The loop is pretty much a repetition of previous code. But here it is anyway.
if proc_fl:
# process the data in the amalgamated rainGauge file month by month
# add daily rainfall too database, record dates done
p_mn, c_mn = "", "" # prev mon, curr mon
rf_rws, t_mn, m_dts = [], 0, {} # rainfall rows, tot mon, mon dates
# set up generator for combined data file
gen_d = get_rg_data(d_srcs[3])
e_yr = "2021"
e_dt = f"{e_yr}.??.01"
s_tm = time.perf_counter()
for d_rw in gen_d:
# parse data row
mtch = parse_rg_row(d_rw)
if not mtch:
print(f"{d_rw} => {mtch}")
continue
else:
d_dt, d_tm, d_rf = mtch.group(1), mtch.group(2), mtch.group(3)

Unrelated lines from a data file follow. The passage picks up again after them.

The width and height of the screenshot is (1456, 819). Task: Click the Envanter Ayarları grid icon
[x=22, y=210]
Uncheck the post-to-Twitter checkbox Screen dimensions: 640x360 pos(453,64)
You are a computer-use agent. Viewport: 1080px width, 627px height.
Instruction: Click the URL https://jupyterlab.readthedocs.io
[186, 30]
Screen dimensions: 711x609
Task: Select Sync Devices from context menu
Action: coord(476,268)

# just starting, set curr mon (yyyy.mm)
if not c_mn:
c_mn = d_dt[:7]
m_dts[c_mn] = []
print(f"init c_mn: {c_mn}")
# if starting new month, update rainfall table and dates done,
# set/reset variables accordingly
if d_dt[:7] != c_mn:
num_rws = rfall.add_rainfall(rf_rws)
dts_dn.add_month(m_dts)
rf_rws, t_mn = [], 0
p_mn, c_mn = c_mn, d_dt[:7]
m_dts = {c_mn: []}
# otherwise process current data and add to list for the month
if "??" not in d_dt and "??" not in d_rf:
match(d_tm):
case "pm":
dttm = f"{d_dt} 16:00"
case "am":
dttm = f"{d_dt} 08:00"
case _:
dttm = f"{d_dt} {d_tm}"
try:
drf = float(d_rf)
except ValueError:
raise(ValueError(f"could not convert string to float: {d_rf}"))
t_mn += drf
rf_rws.append((dttm, drf, t_mn))
m_dts[c_mn].append(d_dt[-2:])
# if rf_rws not empty, updt rainfall table/dates done list
if rf_rws:
num_rws = rfall.add_rainfall(rf_rws)
dts_dn.add_month(m_dts)
# update dates done csv file
dts_dn.updt_csv_file()
e_tm = time.perf_counter()
print(f"run time: {(e_tm - s_tm):.4f} secs")
if mk_hist:
h_tnm = rfall.tnms['mh_tnm']
r_cnt = rfall.updt_hist_tbl()
print(f"\nadded {r_cnt} rows to monthly history table ({h_tnm})")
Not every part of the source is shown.